SUPPLIED RECORDS
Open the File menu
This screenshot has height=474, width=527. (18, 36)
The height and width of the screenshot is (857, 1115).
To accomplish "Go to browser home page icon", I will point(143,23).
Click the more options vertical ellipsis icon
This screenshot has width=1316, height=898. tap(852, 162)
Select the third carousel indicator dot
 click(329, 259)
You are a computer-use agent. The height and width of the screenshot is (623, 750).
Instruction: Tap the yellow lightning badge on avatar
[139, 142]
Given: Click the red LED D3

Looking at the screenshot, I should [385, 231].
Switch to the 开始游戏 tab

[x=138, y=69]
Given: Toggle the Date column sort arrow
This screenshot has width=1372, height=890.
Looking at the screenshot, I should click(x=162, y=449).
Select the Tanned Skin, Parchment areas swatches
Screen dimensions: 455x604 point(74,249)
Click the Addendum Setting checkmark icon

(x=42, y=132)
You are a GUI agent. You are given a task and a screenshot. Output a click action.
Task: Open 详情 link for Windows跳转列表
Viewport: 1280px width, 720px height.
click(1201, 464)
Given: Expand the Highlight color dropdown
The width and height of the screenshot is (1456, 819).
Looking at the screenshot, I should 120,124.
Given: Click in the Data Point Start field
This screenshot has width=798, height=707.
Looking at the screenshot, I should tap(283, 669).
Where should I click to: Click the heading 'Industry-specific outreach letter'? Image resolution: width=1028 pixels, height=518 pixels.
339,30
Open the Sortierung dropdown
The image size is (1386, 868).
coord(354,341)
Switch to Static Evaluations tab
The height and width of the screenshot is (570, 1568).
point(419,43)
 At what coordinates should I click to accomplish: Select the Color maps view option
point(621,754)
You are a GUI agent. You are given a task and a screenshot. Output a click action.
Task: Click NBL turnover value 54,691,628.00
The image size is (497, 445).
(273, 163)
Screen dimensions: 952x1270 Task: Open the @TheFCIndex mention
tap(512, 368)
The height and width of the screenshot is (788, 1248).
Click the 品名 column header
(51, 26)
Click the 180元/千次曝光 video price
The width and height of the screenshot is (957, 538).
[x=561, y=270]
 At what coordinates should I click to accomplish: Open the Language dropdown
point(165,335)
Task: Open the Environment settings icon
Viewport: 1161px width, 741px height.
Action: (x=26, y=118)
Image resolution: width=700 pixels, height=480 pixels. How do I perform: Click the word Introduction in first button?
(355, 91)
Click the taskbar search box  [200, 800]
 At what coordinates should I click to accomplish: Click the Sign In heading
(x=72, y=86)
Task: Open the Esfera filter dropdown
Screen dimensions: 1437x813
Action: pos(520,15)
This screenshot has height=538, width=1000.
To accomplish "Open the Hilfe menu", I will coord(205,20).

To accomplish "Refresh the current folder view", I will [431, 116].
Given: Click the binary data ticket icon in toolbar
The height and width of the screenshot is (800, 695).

WHAT IS REQUIRED
Please give the listing again exactly, line for line.

ANSWER AREA
Open the File menu
This screenshot has height=474, width=527. (18, 36)
The height and width of the screenshot is (857, 1115).
To accomplish "Go to browser home page icon", I will point(143,23).
Click the more options vertical ellipsis icon
This screenshot has width=1316, height=898. tap(852, 162)
Select the third carousel indicator dot
 click(329, 259)
You are a computer-use agent. The height and width of the screenshot is (623, 750).
Instruction: Tap the yellow lightning badge on avatar
[139, 142]
Given: Click the red LED D3

Looking at the screenshot, I should [385, 231].
Switch to the 开始游戏 tab

[x=138, y=69]
Given: Toggle the Date column sort arrow
This screenshot has width=1372, height=890.
Looking at the screenshot, I should click(x=162, y=449).
Select the Tanned Skin, Parchment areas swatches
Screen dimensions: 455x604 point(74,249)
Click the Addendum Setting checkmark icon

(x=42, y=132)
You are a GUI agent. You are given a task and a screenshot. Output a click action.
Task: Open 详情 link for Windows跳转列表
Viewport: 1280px width, 720px height.
click(1201, 464)
Given: Expand the Highlight color dropdown
The width and height of the screenshot is (1456, 819).
Looking at the screenshot, I should 120,124.
Given: Click in the Data Point Start field
This screenshot has width=798, height=707.
Looking at the screenshot, I should tap(283, 669).
Where should I click to: Click the heading 'Industry-specific outreach letter'? Image resolution: width=1028 pixels, height=518 pixels.
339,30
Open the Sortierung dropdown
The image size is (1386, 868).
coord(354,341)
Switch to Static Evaluations tab
The height and width of the screenshot is (570, 1568).
point(419,43)
 At what coordinates should I click to accomplish: Select the Color maps view option
point(621,754)
You are a GUI agent. You are given a task and a screenshot. Output a click action.
Task: Click NBL turnover value 54,691,628.00
The image size is (497, 445).
(273, 163)
Screen dimensions: 952x1270 Task: Open the @TheFCIndex mention
tap(512, 368)
The height and width of the screenshot is (788, 1248).
Click the 品名 column header
(51, 26)
Click the 180元/千次曝光 video price
The width and height of the screenshot is (957, 538).
[x=561, y=270]
 At what coordinates should I click to accomplish: Open the Language dropdown
point(165,335)
Task: Open the Environment settings icon
Viewport: 1161px width, 741px height.
Action: (x=26, y=118)
Image resolution: width=700 pixels, height=480 pixels. How do I perform: Click the word Introduction in first button?
(355, 91)
Click the taskbar search box  [200, 800]
 At what coordinates should I click to accomplish: Click the Sign In heading
(x=72, y=86)
Task: Open the Esfera filter dropdown
Screen dimensions: 1437x813
Action: pos(520,15)
This screenshot has height=538, width=1000.
To accomplish "Open the Hilfe menu", I will coord(205,20).

To accomplish "Refresh the current folder view", I will [431, 116].
Given: Click the binary data ticket icon in toolbar
The height and width of the screenshot is (800, 695).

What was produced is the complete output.